» **SET EXERCISE 1**
Translate this sentence from the Solingen passage into Spanish: "This span is illustrated by the recent discovery of an ancient smelter in a nearby forest which, after careful investigation, was estimated to be 2,500 years old!"
» **SET EXERCISE 2**
Pick up the Solingen passage after its final sentence and carry it on in the same manner.

» **PAGE TEXT**
----

Solingen, the old blade-city of the European "home town" of the Studebaker family, is located about fourteen miles (thirty kilometers) northeast of the Rhine River city of Cologne. It is in a great industrial belt in Germany, and its present population entitles it to a place on most maps. However, in the times of which we now write, it was a village in the forest devoted almost entirely to the single trade of ironworking. That had been the specialized function of this community for endless generations, in fact for so many years that the beginnings are lost in the mists of time. This span is illustrated by the recent discovery of an ancient smelter in a nearby forest which, after careful investigation, was estimated to be 2,500 years old!

----

» **ENTRIES SUPPLIED**
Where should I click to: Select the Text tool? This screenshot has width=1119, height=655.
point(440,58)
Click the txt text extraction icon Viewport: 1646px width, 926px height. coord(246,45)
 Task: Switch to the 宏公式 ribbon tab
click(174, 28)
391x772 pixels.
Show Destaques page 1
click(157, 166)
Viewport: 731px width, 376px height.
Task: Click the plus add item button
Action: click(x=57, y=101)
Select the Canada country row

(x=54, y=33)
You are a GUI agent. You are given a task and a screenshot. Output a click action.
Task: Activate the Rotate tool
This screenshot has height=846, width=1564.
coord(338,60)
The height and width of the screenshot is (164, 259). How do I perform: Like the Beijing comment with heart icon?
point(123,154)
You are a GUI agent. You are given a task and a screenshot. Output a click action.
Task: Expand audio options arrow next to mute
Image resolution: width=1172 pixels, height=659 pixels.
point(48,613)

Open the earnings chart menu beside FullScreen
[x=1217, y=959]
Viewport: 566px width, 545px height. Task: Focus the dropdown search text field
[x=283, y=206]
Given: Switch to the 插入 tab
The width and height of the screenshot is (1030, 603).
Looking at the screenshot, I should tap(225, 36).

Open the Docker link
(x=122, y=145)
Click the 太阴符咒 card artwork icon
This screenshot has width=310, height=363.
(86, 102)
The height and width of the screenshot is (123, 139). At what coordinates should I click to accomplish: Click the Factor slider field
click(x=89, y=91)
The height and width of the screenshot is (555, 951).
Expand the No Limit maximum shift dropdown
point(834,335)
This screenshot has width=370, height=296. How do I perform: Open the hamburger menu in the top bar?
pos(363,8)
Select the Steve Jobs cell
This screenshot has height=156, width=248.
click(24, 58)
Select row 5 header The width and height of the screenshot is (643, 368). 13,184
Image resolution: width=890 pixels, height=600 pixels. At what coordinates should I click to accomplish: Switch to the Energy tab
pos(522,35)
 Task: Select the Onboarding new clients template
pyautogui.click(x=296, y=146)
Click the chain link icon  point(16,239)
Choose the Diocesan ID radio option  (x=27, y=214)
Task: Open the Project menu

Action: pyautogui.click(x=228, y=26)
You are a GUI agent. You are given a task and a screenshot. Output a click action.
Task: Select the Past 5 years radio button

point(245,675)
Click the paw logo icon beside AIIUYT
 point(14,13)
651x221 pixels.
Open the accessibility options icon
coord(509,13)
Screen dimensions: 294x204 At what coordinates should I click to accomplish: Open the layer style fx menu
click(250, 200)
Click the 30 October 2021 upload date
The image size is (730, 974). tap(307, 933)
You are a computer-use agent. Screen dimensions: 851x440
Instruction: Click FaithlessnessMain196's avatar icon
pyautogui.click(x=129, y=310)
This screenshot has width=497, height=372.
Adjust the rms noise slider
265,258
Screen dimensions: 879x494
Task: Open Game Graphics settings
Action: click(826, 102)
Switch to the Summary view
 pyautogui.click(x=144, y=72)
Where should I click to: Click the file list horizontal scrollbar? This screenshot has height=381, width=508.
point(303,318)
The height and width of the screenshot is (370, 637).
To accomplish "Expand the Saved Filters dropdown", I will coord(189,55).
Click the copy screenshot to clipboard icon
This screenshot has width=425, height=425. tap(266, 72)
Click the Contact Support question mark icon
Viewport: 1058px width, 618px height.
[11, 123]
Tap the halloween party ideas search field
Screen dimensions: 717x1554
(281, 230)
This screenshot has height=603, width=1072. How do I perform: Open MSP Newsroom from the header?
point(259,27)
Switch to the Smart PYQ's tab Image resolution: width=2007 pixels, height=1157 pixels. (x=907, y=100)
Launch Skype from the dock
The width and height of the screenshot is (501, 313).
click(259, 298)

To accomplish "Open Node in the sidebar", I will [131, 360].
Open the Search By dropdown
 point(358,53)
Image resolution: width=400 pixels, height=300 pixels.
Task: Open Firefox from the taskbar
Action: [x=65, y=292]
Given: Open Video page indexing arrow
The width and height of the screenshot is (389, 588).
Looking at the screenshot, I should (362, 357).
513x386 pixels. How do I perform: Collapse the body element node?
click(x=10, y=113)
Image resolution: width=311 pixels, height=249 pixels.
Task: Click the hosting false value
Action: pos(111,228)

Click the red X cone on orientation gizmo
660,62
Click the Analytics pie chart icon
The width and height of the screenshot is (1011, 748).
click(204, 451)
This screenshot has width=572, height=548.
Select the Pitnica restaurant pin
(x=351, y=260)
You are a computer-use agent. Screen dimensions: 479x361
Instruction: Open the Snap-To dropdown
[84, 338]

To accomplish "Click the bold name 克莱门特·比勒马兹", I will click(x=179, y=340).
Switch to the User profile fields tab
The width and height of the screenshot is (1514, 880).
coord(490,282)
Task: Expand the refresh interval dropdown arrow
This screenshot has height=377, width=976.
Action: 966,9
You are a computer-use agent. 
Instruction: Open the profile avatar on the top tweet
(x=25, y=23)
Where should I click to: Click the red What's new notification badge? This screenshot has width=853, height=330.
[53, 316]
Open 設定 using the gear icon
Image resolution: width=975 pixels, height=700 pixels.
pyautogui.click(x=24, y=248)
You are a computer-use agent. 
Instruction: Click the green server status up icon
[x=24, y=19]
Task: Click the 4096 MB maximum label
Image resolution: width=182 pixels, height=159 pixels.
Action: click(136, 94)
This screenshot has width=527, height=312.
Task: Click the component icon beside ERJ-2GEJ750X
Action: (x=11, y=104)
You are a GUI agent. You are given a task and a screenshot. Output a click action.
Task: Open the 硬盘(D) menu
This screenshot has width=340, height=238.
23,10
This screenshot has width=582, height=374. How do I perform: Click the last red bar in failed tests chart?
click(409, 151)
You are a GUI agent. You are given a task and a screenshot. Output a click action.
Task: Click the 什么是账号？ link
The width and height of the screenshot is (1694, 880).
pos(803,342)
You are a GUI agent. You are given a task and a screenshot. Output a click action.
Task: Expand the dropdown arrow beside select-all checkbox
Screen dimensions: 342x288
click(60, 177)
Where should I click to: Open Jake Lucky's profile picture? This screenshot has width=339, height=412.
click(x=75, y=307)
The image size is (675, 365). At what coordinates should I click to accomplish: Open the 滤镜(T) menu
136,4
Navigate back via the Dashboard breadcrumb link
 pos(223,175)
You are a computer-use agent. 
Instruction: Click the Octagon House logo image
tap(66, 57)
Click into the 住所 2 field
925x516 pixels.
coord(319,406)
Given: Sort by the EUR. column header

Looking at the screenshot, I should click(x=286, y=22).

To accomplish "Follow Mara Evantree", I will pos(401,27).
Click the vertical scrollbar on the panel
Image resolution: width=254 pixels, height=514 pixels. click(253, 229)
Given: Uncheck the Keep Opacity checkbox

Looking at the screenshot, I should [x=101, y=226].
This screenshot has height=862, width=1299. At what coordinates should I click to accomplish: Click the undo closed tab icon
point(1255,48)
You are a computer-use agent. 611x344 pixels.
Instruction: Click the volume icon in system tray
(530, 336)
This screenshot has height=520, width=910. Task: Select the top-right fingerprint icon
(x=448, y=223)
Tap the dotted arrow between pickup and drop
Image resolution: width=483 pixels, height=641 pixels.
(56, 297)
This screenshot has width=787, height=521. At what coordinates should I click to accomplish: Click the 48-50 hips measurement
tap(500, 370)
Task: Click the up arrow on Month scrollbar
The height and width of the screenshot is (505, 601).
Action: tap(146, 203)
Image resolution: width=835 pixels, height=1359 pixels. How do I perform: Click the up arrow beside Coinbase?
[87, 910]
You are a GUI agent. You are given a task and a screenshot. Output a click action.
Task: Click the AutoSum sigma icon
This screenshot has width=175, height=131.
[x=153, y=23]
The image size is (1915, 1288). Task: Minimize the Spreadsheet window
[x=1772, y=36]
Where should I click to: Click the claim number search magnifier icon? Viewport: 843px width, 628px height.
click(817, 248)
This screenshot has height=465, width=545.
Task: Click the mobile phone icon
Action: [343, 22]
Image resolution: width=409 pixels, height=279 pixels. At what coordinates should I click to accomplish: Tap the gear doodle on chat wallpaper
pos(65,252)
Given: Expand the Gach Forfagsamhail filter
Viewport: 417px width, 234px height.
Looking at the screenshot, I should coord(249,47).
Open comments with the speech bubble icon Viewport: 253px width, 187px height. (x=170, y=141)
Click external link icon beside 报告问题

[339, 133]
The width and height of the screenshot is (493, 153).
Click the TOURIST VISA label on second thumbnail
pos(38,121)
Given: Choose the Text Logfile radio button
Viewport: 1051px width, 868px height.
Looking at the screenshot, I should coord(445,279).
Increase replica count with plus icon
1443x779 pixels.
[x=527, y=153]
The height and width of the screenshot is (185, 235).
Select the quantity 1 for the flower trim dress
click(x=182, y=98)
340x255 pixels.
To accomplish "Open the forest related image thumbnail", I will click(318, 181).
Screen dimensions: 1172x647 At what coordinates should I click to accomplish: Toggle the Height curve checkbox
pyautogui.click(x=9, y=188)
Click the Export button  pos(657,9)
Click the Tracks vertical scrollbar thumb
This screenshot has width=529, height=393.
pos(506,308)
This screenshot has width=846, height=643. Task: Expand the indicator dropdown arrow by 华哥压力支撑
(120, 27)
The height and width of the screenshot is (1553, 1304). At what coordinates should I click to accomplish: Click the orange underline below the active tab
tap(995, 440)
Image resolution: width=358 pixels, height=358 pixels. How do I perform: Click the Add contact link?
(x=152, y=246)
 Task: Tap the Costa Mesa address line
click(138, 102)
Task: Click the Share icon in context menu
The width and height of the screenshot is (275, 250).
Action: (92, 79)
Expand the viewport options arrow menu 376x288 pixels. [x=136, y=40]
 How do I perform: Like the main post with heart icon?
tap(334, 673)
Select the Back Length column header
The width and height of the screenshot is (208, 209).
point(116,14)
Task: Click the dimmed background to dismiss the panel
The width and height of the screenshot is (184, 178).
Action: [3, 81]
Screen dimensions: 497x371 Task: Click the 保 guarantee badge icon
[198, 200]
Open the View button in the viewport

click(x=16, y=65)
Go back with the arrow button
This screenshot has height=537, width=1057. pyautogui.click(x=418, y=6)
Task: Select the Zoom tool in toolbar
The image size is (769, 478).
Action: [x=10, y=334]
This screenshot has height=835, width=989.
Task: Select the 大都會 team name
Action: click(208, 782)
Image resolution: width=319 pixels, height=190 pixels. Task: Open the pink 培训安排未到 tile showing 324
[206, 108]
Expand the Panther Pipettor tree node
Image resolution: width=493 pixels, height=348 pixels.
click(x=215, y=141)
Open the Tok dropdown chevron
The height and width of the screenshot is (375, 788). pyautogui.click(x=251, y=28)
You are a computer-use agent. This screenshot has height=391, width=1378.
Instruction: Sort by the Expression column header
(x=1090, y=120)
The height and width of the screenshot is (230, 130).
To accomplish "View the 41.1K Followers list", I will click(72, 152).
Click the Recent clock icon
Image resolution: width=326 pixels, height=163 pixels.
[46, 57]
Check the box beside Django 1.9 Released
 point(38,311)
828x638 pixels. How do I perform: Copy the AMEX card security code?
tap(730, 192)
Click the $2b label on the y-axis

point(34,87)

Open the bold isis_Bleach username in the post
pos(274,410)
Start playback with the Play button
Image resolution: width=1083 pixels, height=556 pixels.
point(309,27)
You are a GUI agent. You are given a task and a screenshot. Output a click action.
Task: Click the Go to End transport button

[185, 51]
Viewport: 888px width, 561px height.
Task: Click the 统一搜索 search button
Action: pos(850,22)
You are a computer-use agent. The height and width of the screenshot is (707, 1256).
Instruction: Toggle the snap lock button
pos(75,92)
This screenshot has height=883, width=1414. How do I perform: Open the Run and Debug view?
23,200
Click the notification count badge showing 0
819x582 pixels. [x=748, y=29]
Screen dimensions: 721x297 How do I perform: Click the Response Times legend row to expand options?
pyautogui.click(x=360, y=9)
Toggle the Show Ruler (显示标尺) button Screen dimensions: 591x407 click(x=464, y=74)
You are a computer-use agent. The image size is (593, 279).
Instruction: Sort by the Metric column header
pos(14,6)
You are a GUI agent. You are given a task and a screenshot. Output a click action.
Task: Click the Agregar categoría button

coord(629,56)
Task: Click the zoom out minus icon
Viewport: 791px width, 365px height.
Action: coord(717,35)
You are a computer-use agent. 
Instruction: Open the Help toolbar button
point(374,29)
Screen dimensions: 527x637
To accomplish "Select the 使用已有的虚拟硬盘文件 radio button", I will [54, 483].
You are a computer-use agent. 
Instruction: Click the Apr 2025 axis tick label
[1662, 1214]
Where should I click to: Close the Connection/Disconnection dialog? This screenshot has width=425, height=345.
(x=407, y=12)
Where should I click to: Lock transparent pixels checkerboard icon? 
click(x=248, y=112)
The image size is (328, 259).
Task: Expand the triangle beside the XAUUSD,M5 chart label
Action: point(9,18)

----

» **OUTPUT 1**
¡Este lapso queda ilustrado por el reciente descubrimiento, en un bosque cercano, de un antiguo horno de fundición que, tras una cuidadosa investigación, se calculó que tenía 2.500 años de antigüedad!

» **OUTPUT 2**
Metalsmithing seems to have been carried on continuously since that time, with knives for hunting and swords for fighting the major items of commerce. Europe was conquered and re-conquered a dozen times by men brandishing weapons created in Solingen, but their use probably was not limited to that continent. The swords of the freebooting Vikings made here were used to terrorize the known world of that day and eventually reached Iceland, Greenland, and the North American mainland. The awesome Kensington Stone, dated about A.D. 1000, seems to confirm one such voyage. Thus it is possible that Studebaker-crafted implements reached America some 700 years before the family itself decided to come!
The steel finishing plants of Solingen still make a variety of knives, together with such things as scissors and razor blades, and all of them are carefully marked with the word "Solingen." When this word, label, or trademark appears on an edged tool, it is recognized internationally as being of superior quality.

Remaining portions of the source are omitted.